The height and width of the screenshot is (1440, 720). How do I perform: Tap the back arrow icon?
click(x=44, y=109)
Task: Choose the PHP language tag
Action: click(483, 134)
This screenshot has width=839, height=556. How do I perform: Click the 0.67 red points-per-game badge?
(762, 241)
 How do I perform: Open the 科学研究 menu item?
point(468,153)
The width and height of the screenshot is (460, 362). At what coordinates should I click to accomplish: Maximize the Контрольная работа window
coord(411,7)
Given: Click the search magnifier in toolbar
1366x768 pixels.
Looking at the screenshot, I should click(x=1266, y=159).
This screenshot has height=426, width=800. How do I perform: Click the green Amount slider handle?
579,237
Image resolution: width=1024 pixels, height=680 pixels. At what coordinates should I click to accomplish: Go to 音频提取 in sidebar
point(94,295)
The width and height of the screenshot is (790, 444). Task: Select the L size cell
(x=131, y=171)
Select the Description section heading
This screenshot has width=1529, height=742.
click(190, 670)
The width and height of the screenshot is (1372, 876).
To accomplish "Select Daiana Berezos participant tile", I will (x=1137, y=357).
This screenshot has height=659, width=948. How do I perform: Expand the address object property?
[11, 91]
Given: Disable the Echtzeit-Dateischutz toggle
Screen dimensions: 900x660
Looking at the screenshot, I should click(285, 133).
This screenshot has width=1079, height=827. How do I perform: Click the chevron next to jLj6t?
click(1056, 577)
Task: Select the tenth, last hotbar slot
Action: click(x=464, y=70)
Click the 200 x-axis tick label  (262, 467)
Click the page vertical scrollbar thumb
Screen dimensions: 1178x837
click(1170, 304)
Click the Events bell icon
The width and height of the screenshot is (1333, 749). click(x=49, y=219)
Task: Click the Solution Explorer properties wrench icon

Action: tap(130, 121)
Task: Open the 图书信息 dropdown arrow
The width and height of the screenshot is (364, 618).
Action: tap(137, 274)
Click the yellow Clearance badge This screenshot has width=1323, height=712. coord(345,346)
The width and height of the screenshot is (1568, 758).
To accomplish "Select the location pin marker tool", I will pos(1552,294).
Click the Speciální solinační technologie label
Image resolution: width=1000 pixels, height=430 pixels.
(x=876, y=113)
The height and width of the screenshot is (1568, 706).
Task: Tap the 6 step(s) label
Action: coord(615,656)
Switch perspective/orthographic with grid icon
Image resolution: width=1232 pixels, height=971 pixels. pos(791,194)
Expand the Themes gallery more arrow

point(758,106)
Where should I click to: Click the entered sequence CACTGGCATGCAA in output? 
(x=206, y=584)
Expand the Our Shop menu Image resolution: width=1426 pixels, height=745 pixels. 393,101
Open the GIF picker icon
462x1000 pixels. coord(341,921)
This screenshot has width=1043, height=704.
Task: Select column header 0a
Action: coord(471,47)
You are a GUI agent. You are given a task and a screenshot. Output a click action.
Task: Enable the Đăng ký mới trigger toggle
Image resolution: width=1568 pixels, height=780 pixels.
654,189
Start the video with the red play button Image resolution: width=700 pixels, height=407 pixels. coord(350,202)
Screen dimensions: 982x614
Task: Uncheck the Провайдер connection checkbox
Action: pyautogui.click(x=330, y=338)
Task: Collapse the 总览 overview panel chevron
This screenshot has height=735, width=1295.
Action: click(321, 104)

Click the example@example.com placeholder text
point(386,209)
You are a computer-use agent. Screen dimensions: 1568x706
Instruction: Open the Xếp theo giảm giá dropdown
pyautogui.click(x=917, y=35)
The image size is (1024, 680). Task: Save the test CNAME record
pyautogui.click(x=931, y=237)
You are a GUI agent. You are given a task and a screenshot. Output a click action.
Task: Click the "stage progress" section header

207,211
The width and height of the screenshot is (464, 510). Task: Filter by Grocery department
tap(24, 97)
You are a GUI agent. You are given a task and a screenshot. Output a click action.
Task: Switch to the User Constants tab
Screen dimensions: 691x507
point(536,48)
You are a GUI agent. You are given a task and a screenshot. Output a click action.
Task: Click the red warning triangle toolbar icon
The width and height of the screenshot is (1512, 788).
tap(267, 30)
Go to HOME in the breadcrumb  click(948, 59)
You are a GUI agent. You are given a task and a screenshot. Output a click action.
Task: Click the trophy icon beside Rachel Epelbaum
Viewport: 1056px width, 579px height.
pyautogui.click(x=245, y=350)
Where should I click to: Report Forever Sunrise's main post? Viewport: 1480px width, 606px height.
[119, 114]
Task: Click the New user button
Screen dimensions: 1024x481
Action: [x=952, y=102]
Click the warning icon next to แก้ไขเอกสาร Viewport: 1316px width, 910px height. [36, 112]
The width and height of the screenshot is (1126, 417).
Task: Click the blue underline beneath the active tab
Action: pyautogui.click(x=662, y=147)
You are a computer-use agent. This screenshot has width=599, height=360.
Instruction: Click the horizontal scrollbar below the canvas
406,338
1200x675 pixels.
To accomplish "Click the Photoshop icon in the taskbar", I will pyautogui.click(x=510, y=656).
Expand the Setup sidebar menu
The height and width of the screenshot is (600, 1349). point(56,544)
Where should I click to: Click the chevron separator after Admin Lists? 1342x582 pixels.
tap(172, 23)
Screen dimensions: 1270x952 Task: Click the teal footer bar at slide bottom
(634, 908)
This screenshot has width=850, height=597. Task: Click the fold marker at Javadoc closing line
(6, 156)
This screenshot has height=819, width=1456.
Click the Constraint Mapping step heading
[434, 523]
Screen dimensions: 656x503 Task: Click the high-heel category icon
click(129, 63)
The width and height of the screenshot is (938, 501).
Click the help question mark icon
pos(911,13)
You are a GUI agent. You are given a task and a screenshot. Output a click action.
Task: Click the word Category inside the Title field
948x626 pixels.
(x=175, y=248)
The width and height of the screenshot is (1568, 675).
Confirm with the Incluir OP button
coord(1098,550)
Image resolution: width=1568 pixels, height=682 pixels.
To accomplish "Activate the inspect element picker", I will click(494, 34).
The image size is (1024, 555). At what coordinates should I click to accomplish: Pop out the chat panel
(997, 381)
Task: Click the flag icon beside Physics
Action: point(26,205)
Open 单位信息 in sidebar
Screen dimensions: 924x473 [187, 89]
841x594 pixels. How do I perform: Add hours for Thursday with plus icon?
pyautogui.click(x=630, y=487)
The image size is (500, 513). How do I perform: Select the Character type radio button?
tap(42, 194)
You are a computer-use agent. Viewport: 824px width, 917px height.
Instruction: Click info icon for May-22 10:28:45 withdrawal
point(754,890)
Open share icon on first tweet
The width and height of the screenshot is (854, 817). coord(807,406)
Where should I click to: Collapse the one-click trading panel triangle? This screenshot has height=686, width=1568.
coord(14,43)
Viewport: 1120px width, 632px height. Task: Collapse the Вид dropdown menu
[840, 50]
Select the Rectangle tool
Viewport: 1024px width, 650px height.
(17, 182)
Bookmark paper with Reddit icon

----

Task prompt: Reproduce, exactly, all the lines shown above.

Output below:
The height and width of the screenshot is (1440, 720). How do I perform: Tap the back arrow icon?
click(x=44, y=109)
Task: Choose the PHP language tag
Action: click(483, 134)
This screenshot has width=839, height=556. How do I perform: Click the 0.67 red points-per-game badge?
(762, 241)
 How do I perform: Open the 科学研究 menu item?
point(468,153)
The width and height of the screenshot is (460, 362). At what coordinates should I click to accomplish: Maximize the Контрольная работа window
coord(411,7)
Given: Click the search magnifier in toolbar
1366x768 pixels.
Looking at the screenshot, I should click(x=1266, y=159).
This screenshot has height=426, width=800. How do I perform: Click the green Amount slider handle?
579,237
Image resolution: width=1024 pixels, height=680 pixels. At what coordinates should I click to accomplish: Go to 音频提取 in sidebar
point(94,295)
The width and height of the screenshot is (790, 444). Task: Select the L size cell
(x=131, y=171)
Select the Description section heading
This screenshot has width=1529, height=742.
click(190, 670)
The width and height of the screenshot is (1372, 876).
To accomplish "Select Daiana Berezos participant tile", I will (x=1137, y=357).
This screenshot has height=659, width=948. How do I perform: Expand the address object property?
[11, 91]
Given: Disable the Echtzeit-Dateischutz toggle
Screen dimensions: 900x660
Looking at the screenshot, I should click(285, 133).
This screenshot has width=1079, height=827. How do I perform: Click the chevron next to jLj6t?
click(1056, 577)
Task: Select the tenth, last hotbar slot
Action: click(x=464, y=70)
Click the 200 x-axis tick label  (262, 467)
Click the page vertical scrollbar thumb
Screen dimensions: 1178x837
click(1170, 304)
Click the Events bell icon
The width and height of the screenshot is (1333, 749). click(x=49, y=219)
Task: Click the Solution Explorer properties wrench icon

Action: tap(130, 121)
Task: Open the 图书信息 dropdown arrow
The width and height of the screenshot is (364, 618).
Action: tap(137, 274)
Click the yellow Clearance badge This screenshot has width=1323, height=712. coord(345,346)
The width and height of the screenshot is (1568, 758).
To accomplish "Select the location pin marker tool", I will pos(1552,294).
Click the Speciální solinační technologie label
Image resolution: width=1000 pixels, height=430 pixels.
(x=876, y=113)
The height and width of the screenshot is (1568, 706).
Task: Tap the 6 step(s) label
Action: coord(615,656)
Switch perspective/orthographic with grid icon
Image resolution: width=1232 pixels, height=971 pixels. pos(791,194)
Expand the Themes gallery more arrow

point(758,106)
Where should I click to: Click the entered sequence CACTGGCATGCAA in output? 
(x=206, y=584)
Expand the Our Shop menu Image resolution: width=1426 pixels, height=745 pixels. 393,101
Open the GIF picker icon
462x1000 pixels. coord(341,921)
This screenshot has width=1043, height=704.
Task: Select column header 0a
Action: coord(471,47)
You are a GUI agent. You are given a task and a screenshot. Output a click action.
Task: Enable the Đăng ký mới trigger toggle
Image resolution: width=1568 pixels, height=780 pixels.
654,189
Start the video with the red play button Image resolution: width=700 pixels, height=407 pixels. coord(350,202)
Screen dimensions: 982x614
Task: Uncheck the Провайдер connection checkbox
Action: pyautogui.click(x=330, y=338)
Task: Collapse the 总览 overview panel chevron
This screenshot has height=735, width=1295.
Action: click(321, 104)

Click the example@example.com placeholder text
point(386,209)
You are a computer-use agent. Screen dimensions: 1568x706
Instruction: Open the Xếp theo giảm giá dropdown
pyautogui.click(x=917, y=35)
The image size is (1024, 680). Task: Save the test CNAME record
pyautogui.click(x=931, y=237)
You are a GUI agent. You are given a task and a screenshot. Output a click action.
Task: Click the "stage progress" section header

207,211
The width and height of the screenshot is (464, 510). Task: Filter by Grocery department
tap(24, 97)
You are a GUI agent. You are given a task and a screenshot. Output a click action.
Task: Switch to the User Constants tab
Screen dimensions: 691x507
point(536,48)
You are a GUI agent. You are given a task and a screenshot. Output a click action.
Task: Click the red warning triangle toolbar icon
The width and height of the screenshot is (1512, 788).
tap(267, 30)
Go to HOME in the breadcrumb  click(948, 59)
You are a GUI agent. You are given a task and a screenshot. Output a click action.
Task: Click the trophy icon beside Rachel Epelbaum
Viewport: 1056px width, 579px height.
pyautogui.click(x=245, y=350)
Where should I click to: Report Forever Sunrise's main post? Viewport: 1480px width, 606px height.
[119, 114]
Task: Click the New user button
Screen dimensions: 1024x481
Action: [x=952, y=102]
Click the warning icon next to แก้ไขเอกสาร Viewport: 1316px width, 910px height. [36, 112]
The width and height of the screenshot is (1126, 417).
Task: Click the blue underline beneath the active tab
Action: pyautogui.click(x=662, y=147)
You are a computer-use agent. This screenshot has width=599, height=360.
Instruction: Click the horizontal scrollbar below the canvas
406,338
1200x675 pixels.
To accomplish "Click the Photoshop icon in the taskbar", I will pyautogui.click(x=510, y=656).
Expand the Setup sidebar menu
The height and width of the screenshot is (600, 1349). point(56,544)
Where should I click to: Click the chevron separator after Admin Lists? 1342x582 pixels.
tap(172, 23)
Screen dimensions: 1270x952 Task: Click the teal footer bar at slide bottom
(634, 908)
This screenshot has width=850, height=597. Task: Click the fold marker at Javadoc closing line
(6, 156)
This screenshot has height=819, width=1456.
Click the Constraint Mapping step heading
[434, 523]
Screen dimensions: 656x503 Task: Click the high-heel category icon
click(129, 63)
The width and height of the screenshot is (938, 501).
Click the help question mark icon
pos(911,13)
You are a GUI agent. You are given a task and a screenshot. Output a click action.
Task: Click the word Category inside the Title field
948x626 pixels.
(x=175, y=248)
The width and height of the screenshot is (1568, 675).
Confirm with the Incluir OP button
coord(1098,550)
Image resolution: width=1568 pixels, height=682 pixels.
To accomplish "Activate the inspect element picker", I will click(494, 34).
The image size is (1024, 555). At what coordinates should I click to accomplish: Pop out the chat panel
(997, 381)
Task: Click the flag icon beside Physics
Action: point(26,205)
Open 单位信息 in sidebar
Screen dimensions: 924x473 [187, 89]
841x594 pixels. How do I perform: Add hours for Thursday with plus icon?
pyautogui.click(x=630, y=487)
The image size is (500, 513). How do I perform: Select the Character type radio button?
tap(42, 194)
You are a computer-use agent. Viewport: 824px width, 917px height.
Instruction: Click info icon for May-22 10:28:45 withdrawal
point(754,890)
Open share icon on first tweet
The width and height of the screenshot is (854, 817). coord(807,406)
Where should I click to: Collapse the one-click trading panel triangle? This screenshot has height=686, width=1568.
coord(14,43)
Viewport: 1120px width, 632px height. Task: Collapse the Вид dropdown menu
[840, 50]
Select the Rectangle tool
Viewport: 1024px width, 650px height.
(17, 182)
Bookmark paper with Reddit icon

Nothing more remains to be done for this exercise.